◆ TEXTO DO EXERCÍCIO:
·····
O Banco Central (BC) determinou a liquidação extrajudicial da Will Financeira S.A. Crédito, Financiamento e Investimento, uma empresa controlada pelo Banco Master. O Banco Master, também em processo de liquidação pelo BC, vinha operando sob Regime Especial de Administração Temporária (RAET) desde sua própria liquidação, decretada em novembro de 2025.

A liquidação da Will Financeira foi anunciada nesta quarta-feira (21). De acordo com o BC, entre as medidas previstas está a impossibilidade de movimentação dos bens dos controladores e ex-administradores da instituição, que fazia parte do grupo Master.
O conglomerado, liderado pelo Banco Master, representava 0,57% do total de ativos e 0,55% das captações do Sistema Financeiro Nacional (SFN).
“Quando foi determinada a liquidação extrajudicial do Banco Master, considerou-se adequado e benéfico para o interesse público impor o RAET ao Master Múltiplo S/A, devido à possibilidade de encontrar uma solução que mantivesse o funcionamento de sua controlada Will Financeira”, explicou o BC.
·····
◆ CONJUNTO DE DADOS:

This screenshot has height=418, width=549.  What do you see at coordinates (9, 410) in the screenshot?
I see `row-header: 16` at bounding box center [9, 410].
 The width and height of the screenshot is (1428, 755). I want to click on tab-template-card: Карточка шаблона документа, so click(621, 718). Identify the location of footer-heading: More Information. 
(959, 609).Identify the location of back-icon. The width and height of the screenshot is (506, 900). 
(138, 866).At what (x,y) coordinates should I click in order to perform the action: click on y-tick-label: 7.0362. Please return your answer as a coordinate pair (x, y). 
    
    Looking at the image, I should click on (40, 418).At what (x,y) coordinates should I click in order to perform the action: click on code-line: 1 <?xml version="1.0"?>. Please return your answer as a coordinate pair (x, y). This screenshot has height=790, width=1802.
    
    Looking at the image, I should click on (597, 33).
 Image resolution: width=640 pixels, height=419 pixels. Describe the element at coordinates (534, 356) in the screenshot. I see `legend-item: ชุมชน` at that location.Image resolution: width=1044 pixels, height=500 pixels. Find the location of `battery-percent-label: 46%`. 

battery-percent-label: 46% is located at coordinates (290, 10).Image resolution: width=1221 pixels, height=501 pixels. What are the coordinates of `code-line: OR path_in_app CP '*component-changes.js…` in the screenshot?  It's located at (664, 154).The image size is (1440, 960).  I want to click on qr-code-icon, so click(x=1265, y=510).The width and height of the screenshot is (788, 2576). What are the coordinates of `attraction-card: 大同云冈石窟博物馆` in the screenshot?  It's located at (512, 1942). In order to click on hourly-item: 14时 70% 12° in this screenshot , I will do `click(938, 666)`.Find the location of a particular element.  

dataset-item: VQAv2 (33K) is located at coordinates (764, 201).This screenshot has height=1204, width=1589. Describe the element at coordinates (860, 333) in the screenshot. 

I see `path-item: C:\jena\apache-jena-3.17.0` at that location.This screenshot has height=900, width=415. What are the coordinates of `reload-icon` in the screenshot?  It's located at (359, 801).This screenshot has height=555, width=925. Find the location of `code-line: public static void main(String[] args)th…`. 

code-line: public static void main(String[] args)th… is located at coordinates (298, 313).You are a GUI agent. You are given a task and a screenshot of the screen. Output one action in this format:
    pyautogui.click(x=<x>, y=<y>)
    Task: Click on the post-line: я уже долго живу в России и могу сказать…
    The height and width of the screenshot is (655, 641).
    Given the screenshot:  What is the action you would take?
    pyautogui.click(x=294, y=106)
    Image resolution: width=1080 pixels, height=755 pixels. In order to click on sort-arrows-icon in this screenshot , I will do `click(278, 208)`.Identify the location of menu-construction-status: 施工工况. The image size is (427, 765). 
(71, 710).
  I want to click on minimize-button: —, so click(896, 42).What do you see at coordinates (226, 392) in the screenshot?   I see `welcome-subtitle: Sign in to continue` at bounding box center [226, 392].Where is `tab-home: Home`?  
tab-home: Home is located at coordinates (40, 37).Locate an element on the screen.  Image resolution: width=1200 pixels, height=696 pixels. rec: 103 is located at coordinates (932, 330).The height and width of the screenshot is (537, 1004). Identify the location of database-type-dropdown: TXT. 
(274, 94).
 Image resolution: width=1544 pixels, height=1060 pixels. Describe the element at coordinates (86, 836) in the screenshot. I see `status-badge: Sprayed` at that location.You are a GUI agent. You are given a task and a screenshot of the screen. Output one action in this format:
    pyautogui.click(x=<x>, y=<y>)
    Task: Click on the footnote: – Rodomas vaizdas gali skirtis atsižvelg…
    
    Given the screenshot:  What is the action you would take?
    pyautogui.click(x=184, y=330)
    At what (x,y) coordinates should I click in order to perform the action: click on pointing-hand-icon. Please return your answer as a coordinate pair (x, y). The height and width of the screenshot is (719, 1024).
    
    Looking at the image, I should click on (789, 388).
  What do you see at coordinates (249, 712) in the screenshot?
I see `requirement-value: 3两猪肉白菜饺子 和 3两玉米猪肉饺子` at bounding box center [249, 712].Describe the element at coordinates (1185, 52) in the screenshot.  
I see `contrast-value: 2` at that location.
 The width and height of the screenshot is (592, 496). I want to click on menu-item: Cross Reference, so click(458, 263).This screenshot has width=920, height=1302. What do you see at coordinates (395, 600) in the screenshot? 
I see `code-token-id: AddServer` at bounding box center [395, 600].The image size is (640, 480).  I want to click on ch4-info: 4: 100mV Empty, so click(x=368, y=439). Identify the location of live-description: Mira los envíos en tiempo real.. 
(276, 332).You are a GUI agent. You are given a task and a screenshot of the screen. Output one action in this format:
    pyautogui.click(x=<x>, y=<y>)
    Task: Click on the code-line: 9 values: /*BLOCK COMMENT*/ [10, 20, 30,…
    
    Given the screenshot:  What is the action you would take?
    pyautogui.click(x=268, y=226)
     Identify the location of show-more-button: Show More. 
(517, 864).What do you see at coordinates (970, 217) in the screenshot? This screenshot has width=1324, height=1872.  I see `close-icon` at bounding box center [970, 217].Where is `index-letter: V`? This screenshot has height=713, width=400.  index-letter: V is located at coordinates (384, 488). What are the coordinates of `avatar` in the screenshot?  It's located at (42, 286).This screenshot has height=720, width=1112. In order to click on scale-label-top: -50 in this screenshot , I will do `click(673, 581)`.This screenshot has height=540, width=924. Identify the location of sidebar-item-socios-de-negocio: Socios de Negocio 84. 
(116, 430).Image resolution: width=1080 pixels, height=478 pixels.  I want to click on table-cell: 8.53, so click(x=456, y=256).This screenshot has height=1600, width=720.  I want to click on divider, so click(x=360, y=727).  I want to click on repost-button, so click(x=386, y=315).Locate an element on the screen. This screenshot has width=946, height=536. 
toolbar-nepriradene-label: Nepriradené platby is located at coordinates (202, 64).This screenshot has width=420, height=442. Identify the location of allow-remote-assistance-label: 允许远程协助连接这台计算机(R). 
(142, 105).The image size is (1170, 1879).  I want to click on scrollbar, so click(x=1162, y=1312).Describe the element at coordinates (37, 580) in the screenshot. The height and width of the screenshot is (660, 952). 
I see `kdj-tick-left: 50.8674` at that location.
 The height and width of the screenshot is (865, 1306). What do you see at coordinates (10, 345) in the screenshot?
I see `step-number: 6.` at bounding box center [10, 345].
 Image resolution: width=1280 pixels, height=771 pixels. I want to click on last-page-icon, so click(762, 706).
·····
◆ OBJETIVO DO EXERCÍCIO: Segundo o texto sobre a liquidação da Will Financeira, que percentual do total de ativos do Sistema Financeiro Nacional o conglomerado liderado pelo Banco Master representava? Responda, por favor, em uma frase.

◆ ESPAÇO DA RESPOSTA: O conglomerado representava 0,57% do total de ativos do Sistema Financeiro Nacional.